今回は、米国で多くの州が採用している National Electrical Code(NEC, NFPA 70) について考えてみたいと思います。

NECは改訂版(Edition)ごとに内容が変わり、各州や自治体が採用する版を独自に修正して運用しているため、対象地域がどの版を採用しているかは確認する必要があります。

海外から設備を導入する際に特に重要となる「承認」の考え方を、実務的な観点から整理します。

原文にはどう書かれている?

NECの Article 110.2(Approval)の原文は次のとおりです。

110.2 Approval

The conductors and equipment required or permitted by this code shall be acceptable only if approved.

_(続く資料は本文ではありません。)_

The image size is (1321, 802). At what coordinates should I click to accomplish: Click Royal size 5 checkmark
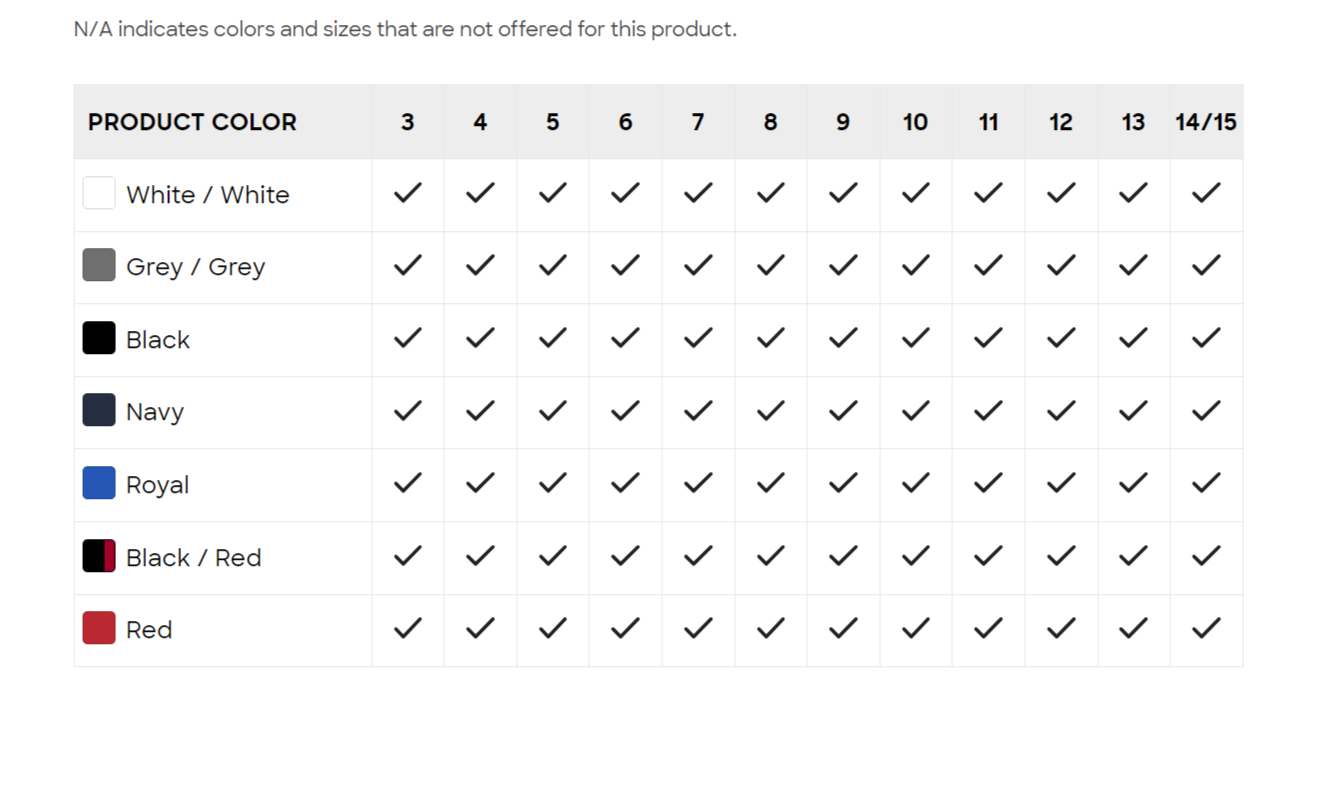[x=553, y=483]
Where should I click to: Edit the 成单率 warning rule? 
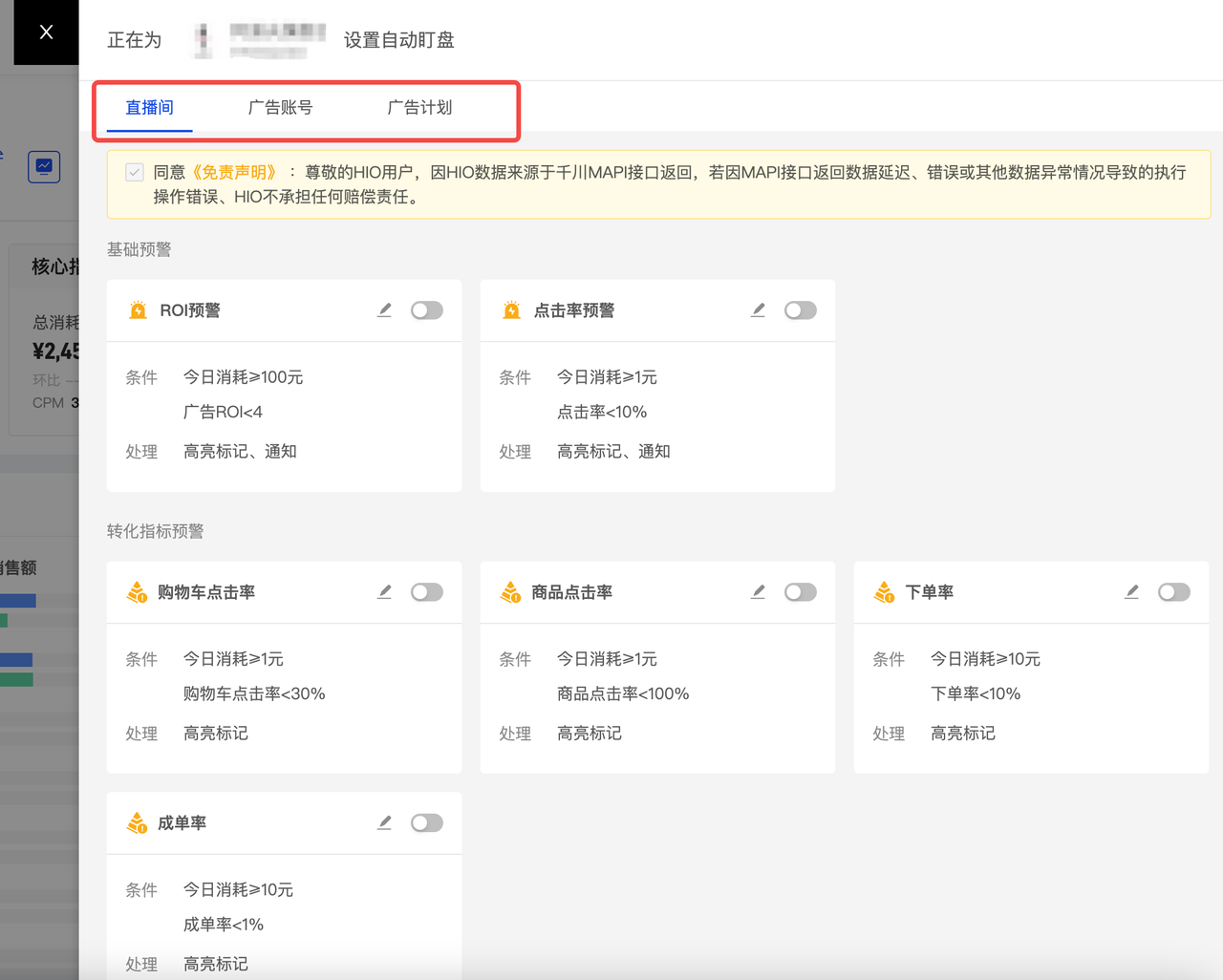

直訳すると:「本規程で要求または許可される導体および機器は、承認された場合にのみ受け入れられる(acceptable only if approved)」となります。

「承認」にまつわるFAQ 

Q,1 そもそも「承認(Approved)」とは?

NEC Article 100の定義では、承認は「Authority Having Jurisdiction(AHJ)=所轄権限を有する機関」に受け入れられることを意味します。AHJは官公庁や条例で指定された検査官など、規程の適用・運用を行う立場です。

Q,2 それって誰が判断するの?

最終的な承認判断はAHJが行うため、工場所有者や設計者が独自判断で「適合」とすることはできません。AHJの判断が最終です。

Q,3 「認証マーク」があればOKってこと?

製品にNRTL(OSHAにより認められた第三者試験認証機関)のリスティングマークが付いていると、AHJによる承認が得やすくなります。NRTL制度はOSHAが管理しており、適切な範囲での認証は現場での承認手続きを円滑にします。

Q,4 カスタム機器はどう考えれば良い?

大量生産品でない一品物や海外流入の特注設備などは、製品単位でフィールドエバリュエーション(現地評価)/フィールドラベリングを受けることがあります。評価によって適合が確認されるとフィールドラベルが発行され、AHJによる承認が可能になります。

【まとめ】実務でのポイント

ここに記載したものは、いわば「原則的」「一般的」な視点におけるポイントです。一方で、「それはわかるけど、このケースはどうなるの?」「そうは言っても、うちにも条件がある。何とかならない?」といった疑問を持たれることも多いでしょう。

自社の事情に合わせたスムーズな現場承認を求める場合、海外機器・特注設備を導入する場合は、事前にNRTLリスティングの検討か、フィールドエバリュエーション(FEB)を実行できる体制(第三者評価機関の手配など)を準備しておくことがポイントになります。